Computation of a spectrum with our generative model will always take a long time due to the many calculations required in the Monte Carlo multiple scattering algorithm. To obtain meaningfull results, we intend to run MCMC calculations for long times on Odyssey to take advantage of Emcee's parallelization of walkers. A personal computer cannot be expected to produce reasonable inference results from our generative model. Nevertheless, we present the steps here to load in a simulated dataset and perform inference. 

The simulated data has volume fraction $\phi = 0.59$, and losses $l_0=l_1=0$. It was generated by a single run of the Monte Carlo multiple scattering code. We perform a basic MCMC computation with 6 walkers each taking 50 steps. This is not nearly sufficient to achieve a representative sampling of parameter values or even to 'burn-in', so the output will be highly dependent on the initial parameter distributions. Even so, it required more than 20 minutes to run on an 8-core desktop computer. 

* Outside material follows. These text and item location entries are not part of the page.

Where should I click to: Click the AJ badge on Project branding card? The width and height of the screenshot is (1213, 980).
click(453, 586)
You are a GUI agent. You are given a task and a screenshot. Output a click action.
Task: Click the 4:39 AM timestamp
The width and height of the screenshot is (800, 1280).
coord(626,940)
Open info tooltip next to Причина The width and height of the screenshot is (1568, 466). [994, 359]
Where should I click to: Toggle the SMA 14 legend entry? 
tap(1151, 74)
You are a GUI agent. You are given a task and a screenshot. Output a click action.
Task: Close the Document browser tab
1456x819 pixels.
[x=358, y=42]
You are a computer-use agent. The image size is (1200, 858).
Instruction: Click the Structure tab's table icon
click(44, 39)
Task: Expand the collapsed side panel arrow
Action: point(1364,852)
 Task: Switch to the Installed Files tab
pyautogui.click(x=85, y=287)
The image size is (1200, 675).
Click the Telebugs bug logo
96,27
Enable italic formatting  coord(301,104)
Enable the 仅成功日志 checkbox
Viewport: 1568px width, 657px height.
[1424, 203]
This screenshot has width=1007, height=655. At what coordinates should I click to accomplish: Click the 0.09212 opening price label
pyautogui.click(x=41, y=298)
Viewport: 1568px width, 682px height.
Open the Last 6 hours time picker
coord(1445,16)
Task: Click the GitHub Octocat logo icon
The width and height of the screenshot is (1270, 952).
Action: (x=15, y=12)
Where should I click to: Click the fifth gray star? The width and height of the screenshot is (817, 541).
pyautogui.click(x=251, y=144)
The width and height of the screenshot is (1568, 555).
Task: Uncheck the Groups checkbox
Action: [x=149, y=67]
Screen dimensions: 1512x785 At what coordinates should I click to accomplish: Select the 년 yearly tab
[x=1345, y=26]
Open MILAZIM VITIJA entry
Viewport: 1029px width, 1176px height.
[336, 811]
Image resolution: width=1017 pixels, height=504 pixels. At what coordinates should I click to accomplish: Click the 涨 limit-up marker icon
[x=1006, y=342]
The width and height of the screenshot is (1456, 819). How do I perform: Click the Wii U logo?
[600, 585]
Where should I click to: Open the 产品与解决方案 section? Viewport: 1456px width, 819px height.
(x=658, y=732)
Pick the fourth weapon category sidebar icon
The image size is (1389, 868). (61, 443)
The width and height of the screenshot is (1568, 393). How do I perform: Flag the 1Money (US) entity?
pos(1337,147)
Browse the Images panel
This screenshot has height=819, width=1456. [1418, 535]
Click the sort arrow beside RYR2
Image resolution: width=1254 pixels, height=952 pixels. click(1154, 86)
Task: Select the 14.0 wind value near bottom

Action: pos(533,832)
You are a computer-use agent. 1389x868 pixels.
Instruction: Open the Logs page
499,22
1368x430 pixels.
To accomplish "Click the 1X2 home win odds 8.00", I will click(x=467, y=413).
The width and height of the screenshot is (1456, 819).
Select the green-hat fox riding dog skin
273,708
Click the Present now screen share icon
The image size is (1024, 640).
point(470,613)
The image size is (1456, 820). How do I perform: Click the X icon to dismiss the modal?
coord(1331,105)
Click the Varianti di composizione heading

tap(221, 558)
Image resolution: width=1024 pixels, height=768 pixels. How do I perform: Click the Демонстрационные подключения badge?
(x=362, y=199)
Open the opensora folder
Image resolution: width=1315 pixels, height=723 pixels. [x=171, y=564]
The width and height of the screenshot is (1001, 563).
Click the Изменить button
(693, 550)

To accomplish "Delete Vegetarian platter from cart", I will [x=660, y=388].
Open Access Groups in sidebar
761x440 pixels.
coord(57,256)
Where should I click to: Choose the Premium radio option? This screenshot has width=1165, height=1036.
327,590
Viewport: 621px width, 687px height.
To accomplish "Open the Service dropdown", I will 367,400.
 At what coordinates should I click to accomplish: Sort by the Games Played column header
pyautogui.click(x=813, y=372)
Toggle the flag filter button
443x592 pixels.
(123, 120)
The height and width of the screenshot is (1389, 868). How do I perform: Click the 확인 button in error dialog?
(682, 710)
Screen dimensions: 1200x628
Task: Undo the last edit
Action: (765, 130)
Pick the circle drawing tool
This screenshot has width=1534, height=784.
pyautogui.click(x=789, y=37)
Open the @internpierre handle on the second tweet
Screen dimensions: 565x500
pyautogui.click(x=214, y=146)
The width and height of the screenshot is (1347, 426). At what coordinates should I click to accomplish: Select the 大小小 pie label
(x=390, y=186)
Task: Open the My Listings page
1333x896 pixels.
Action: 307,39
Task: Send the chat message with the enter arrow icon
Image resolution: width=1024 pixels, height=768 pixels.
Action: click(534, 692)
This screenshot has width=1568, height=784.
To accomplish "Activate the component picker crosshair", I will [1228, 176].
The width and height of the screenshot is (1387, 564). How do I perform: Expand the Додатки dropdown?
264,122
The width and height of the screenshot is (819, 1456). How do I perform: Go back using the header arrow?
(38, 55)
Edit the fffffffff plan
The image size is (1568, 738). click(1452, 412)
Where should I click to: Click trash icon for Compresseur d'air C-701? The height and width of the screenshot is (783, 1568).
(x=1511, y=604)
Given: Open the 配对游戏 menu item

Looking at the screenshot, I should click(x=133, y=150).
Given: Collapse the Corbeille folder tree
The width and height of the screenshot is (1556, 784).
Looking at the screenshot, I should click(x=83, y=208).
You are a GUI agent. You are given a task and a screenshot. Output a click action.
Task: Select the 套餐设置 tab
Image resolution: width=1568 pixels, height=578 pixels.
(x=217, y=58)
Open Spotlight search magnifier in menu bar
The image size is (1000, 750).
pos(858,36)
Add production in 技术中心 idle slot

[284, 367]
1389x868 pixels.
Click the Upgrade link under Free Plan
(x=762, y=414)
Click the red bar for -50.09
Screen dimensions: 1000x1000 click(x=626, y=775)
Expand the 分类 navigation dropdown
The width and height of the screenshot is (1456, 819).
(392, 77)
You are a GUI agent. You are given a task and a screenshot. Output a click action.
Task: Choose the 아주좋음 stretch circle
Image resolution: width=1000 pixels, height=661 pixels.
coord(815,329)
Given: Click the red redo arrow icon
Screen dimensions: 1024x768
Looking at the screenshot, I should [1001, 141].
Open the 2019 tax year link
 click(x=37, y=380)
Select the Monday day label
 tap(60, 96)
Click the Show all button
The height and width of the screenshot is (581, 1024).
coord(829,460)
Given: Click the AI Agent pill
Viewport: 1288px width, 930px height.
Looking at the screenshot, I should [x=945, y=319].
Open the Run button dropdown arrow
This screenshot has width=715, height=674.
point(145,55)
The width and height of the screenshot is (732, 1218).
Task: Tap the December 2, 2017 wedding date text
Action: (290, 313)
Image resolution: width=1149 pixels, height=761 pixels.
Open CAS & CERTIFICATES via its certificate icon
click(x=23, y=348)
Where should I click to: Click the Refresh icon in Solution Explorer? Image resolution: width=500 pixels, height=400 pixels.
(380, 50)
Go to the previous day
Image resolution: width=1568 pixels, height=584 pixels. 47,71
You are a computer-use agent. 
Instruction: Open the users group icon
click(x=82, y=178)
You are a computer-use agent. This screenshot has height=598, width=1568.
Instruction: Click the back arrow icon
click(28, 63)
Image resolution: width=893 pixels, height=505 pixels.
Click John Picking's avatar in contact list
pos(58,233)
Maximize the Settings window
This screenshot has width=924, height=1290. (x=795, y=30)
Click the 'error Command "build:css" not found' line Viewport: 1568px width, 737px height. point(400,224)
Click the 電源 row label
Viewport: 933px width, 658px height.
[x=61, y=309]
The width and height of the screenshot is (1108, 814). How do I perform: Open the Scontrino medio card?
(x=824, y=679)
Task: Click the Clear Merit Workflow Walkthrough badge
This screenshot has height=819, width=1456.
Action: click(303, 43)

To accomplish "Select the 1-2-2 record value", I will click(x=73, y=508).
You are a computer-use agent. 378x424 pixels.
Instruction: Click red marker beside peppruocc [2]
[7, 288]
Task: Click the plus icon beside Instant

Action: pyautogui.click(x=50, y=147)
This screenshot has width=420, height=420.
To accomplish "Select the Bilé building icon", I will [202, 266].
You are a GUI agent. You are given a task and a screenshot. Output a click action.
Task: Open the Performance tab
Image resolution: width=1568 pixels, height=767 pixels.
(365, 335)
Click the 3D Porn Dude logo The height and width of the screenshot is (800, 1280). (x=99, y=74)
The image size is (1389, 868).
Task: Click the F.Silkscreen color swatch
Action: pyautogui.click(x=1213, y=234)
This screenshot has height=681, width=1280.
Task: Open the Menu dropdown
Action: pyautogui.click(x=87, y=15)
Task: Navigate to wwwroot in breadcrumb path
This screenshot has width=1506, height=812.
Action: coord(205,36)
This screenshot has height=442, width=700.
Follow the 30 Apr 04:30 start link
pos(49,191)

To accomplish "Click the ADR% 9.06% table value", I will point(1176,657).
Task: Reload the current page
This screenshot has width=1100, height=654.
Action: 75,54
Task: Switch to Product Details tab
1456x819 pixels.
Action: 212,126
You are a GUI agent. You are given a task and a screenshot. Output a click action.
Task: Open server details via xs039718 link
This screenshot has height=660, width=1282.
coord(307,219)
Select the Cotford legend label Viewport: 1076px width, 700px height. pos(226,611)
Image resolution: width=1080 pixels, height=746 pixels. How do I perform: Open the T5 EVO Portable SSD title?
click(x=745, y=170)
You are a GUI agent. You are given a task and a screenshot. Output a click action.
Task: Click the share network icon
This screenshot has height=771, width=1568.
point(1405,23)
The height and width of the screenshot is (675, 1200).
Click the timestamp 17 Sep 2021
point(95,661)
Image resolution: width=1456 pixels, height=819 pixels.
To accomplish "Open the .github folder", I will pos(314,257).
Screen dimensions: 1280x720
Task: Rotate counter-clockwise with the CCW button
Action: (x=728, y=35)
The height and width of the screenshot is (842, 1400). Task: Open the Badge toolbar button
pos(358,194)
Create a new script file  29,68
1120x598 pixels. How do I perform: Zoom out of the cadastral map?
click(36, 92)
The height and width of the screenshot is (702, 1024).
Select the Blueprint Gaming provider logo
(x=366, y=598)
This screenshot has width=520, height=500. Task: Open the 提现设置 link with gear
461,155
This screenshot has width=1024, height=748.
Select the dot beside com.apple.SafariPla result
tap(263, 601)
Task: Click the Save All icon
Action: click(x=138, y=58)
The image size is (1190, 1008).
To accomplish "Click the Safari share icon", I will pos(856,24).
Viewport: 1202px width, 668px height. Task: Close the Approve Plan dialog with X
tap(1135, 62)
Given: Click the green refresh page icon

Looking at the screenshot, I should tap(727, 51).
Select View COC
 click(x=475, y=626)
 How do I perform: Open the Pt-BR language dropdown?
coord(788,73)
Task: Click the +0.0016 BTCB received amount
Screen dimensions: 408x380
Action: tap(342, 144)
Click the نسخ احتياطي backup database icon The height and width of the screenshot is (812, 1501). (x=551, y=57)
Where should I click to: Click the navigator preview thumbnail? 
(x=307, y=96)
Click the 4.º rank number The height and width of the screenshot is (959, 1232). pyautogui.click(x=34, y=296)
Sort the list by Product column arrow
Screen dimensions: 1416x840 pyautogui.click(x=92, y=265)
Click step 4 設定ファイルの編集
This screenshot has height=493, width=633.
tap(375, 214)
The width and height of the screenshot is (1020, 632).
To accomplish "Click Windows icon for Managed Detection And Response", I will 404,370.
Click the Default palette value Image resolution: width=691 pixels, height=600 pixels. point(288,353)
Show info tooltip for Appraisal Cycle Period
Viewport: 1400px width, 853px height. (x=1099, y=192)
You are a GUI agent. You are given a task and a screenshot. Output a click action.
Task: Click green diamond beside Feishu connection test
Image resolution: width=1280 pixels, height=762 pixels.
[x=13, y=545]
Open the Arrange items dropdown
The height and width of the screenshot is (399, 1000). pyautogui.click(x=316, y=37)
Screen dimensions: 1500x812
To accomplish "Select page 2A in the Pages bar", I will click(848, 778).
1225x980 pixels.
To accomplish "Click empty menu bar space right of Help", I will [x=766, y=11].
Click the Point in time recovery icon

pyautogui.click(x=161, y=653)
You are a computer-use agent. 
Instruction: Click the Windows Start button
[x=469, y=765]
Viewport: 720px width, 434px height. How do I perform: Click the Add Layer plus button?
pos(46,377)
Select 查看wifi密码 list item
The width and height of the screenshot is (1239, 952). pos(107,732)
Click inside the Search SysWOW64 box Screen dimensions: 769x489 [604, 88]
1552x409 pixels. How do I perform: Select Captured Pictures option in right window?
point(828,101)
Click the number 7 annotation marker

We show traces of each parameter, as well as the log-probability over the walkers' trajectories. The traces are not particularly informative for such a small number of short trajectories. The main takeaway is that the walkers have not equilibrated over 50 steps (most visible in the plots of $l_0$ and $\log(p)$), and so the sparse distributions obtained do not truly represent the posterior probability. For this reason, we do not report most probable values from this calculation, since they would not be physically meaningful.

Because the generative model is stochastic, its current implementation occasionally fails to produce results, and the inference calculation must be manually restarted. This is a result of the specific tuning parameters chosen for the generative model (e.g. number of photon trajectories to calculate). Adjustments will be made over the course of the project to ensure stability.

In [2]:
#convert test data into a spectrum file and load it
directory= os.path.join(os.getcwd(), 'infer_structcol', 'tests', 'test_data', 'reflection')
ifs.convert_data([450,500,550,600,650,700,750,800], 'ref.txt', 'dark.txt', directory)
spect = ifs.load_spectrum(refl_filepath = os.path.join(directory, 'reflection' , 'converted', '0_data_file.txt'))

#define sample values
samp = ifs.Sample(spect.wavelength, particle_radius=119, thickness=120, particle_index=1.59, matrix_index=1)

#perform inference calculation
t0 = time.time()
walkers = ifs.run_mcmc(spect, samp, nwalkers=6, nsteps=10, seed=2)
print(time.time() - t0)

1065.5163600444794


In [None]:
#code to visualize traces modified from notebook_week_09.ipynb
fig, (ax_l1, ax_l0, ax_vf, ax_lnprob) = plt.subplots(4)
ax_vf.set(ylabel='vf')
ax_l0.set(ylabel='l_0')
ax_l1.set(ylabel='l_1')
ax_lnprob.set(ylabel='ln(p)')
#ax_lnprob.set(ylim=[0,20])
for i in range(6):
    sns.tsplot(walkers.chain[i,:,0], ax=ax_vf)
    sns.tsplot(walkers.chain[i,:,1], ax=ax_l0)
    sns.tsplot(walkers.chain[i,:,2], ax=ax_l1)
    sns.tsplot(walkers.lnprobability[i,:], ax=ax_lnprob)
plt.show()

### References

1. S. Magkiriadou, J. G. Park, Y. S. Kim, V. N. Manoharan (2014). “On the Absence of Red Structural Color in Photonic Glasses, Bird Feathers, and Certain Beetles”. Phys. Rev. E, 90, 062302.
2. L. Wang, S. L. Jaques, L. Zheng (1995). MCML - Monte Carlo modeling of light transport in multi-layered tissues. Computer Methods and Programs in Biomedicine , 47, 131-146.
3. C. F. Bohren, D. R. Huffman (1983). Absorption and Scattering of Light by Small Particles. New York: Wiley.
4. P. Gregory (2010). Bayesian Logical Data Analysis for the Physical Sciences. New York: Cambridge University Press.
5. T. C. Hales (2002). "An overview of the Kepler conjecture". arXiv:math/9811071v2.